And it has gone for the jugular, by completely reshaping the software. Gone are the familiar toolbars at the top of the screen, with dozens of buttons confusingly screaming for attention; gone, too, are the drop-down menus that contained all those features people never used.
They have been replaced by an ingeniously designed menu system — the ribbon — that runs across the top of the screen, revealing only features and options that are relevant to what you’re doing at the time. So, for example, if I insert a photo into a Word document, a picture-tools menu appears, which I can use to alter the photo’s brightness. If I’m creating a graph in Excel, options for changing colours are there without me having to find them in complicated sub-menus.
At first, the ribbon is hideously confusing: like walking into your office on Monday morning to find the photocopier’s been moved. It took a good five minutes simply to work out how to open a Word document and track down the thesaurus. After a couple of days’ practice, however, you become used to it, and even find yourself playing with features you hadn’t discovered on previous software versions, though they were there — such as swish graphical effects for PowerPoint presentations. Likewise, inserting headers and footers into Word documents is far less painful and the new zoom bar makes it simple to quickly scan long reports.

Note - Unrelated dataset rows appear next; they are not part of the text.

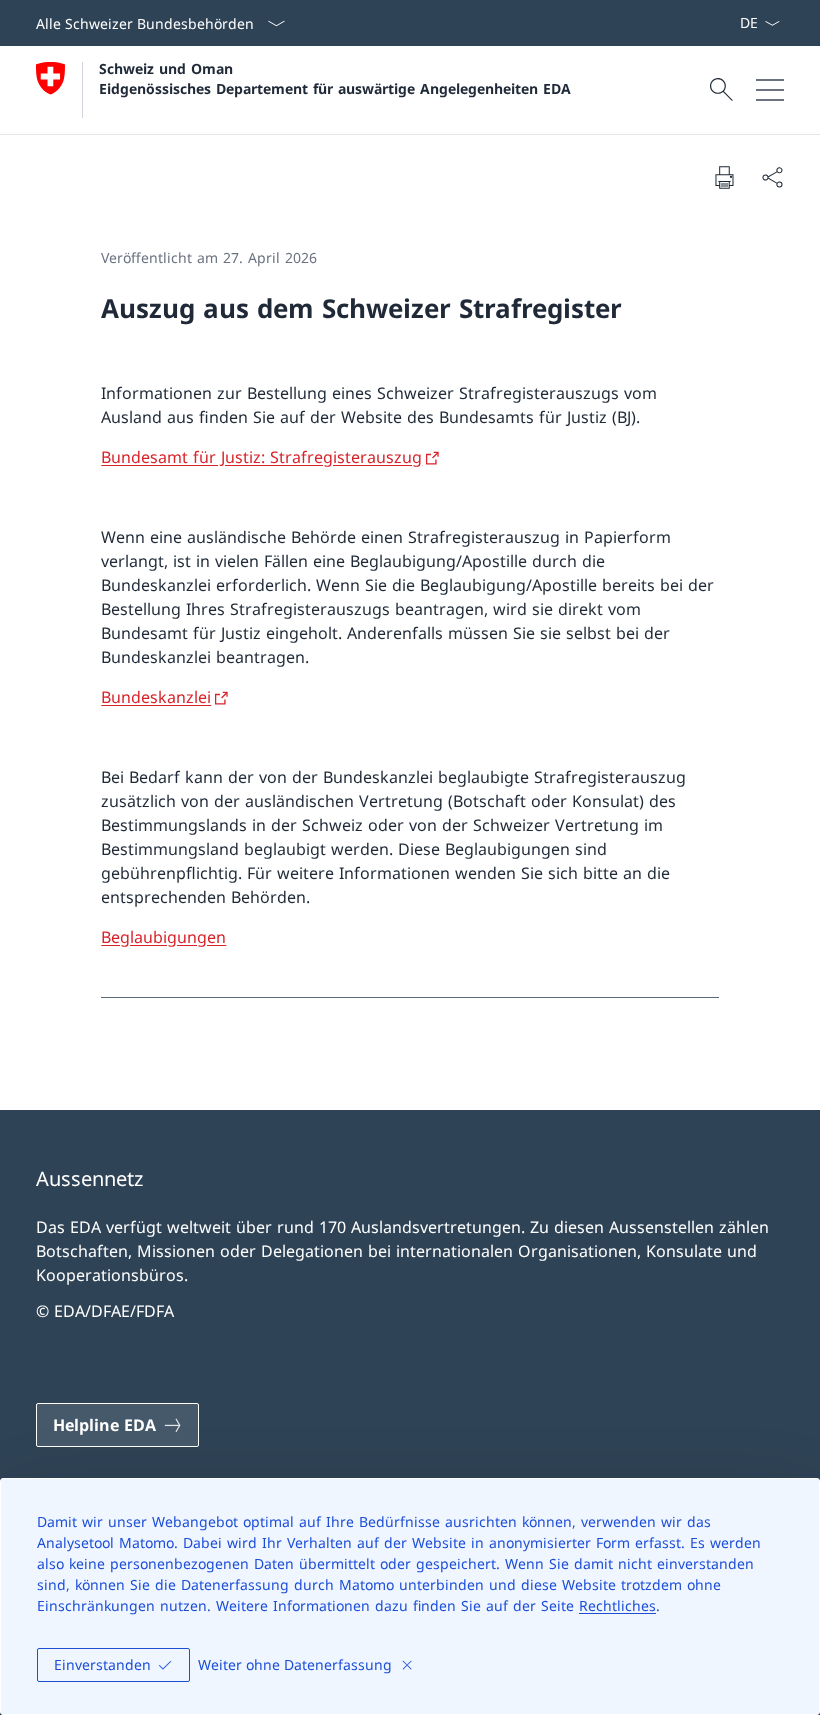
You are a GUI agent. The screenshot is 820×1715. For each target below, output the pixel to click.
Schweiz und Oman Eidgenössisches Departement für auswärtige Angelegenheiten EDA (335, 78)
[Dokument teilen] (772, 177)
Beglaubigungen (163, 937)
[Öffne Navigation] (770, 90)
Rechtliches (617, 1605)
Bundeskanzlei (156, 697)
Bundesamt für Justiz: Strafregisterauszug (261, 457)
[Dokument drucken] (724, 177)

New features help make documents look more professional, too: when you select a font from the menu, “active preview” shows exactly how it will look. And an improved range of graph styles in Excel transforms dull data into slicker-looking charts.
The e-mail and calendar software, Outlook, however, has been largely neglected, though there are a few nice touches. The option to colour-code your e-mail messages (red for ones that need urgent attention, say) is handy; and the search tool, which was ponderously slow at finding a contact or e-mail, has been improved slightly.
Do any of these largely impressive features justify paying several hundred pounds? Afraid not. Yes, this is the best, most powerful office suite I’ve ever tested, and yes, it’s a damn sight easier to use than Office 2003 or any of the freebie clones — but it’s not that much better. It might save me a little time by making some advanced features easier to find, but how often do you need these when you’re typing a document or plugging numbers into a spreadsheet? Best to wait for Office 2007 to be bundled when you next buy a computer, or hope for cut-price editions.
In the meantime, your existing version of Office, or the increasingly impressive freebies, are good enough. And if you really want to try the new Office, take it for a test run yourself. Do note, however, that the suite’s new file formats won’t work with previous versions of Word or Excel, so you may create files you can’t open — like buying the wrong-sized staples.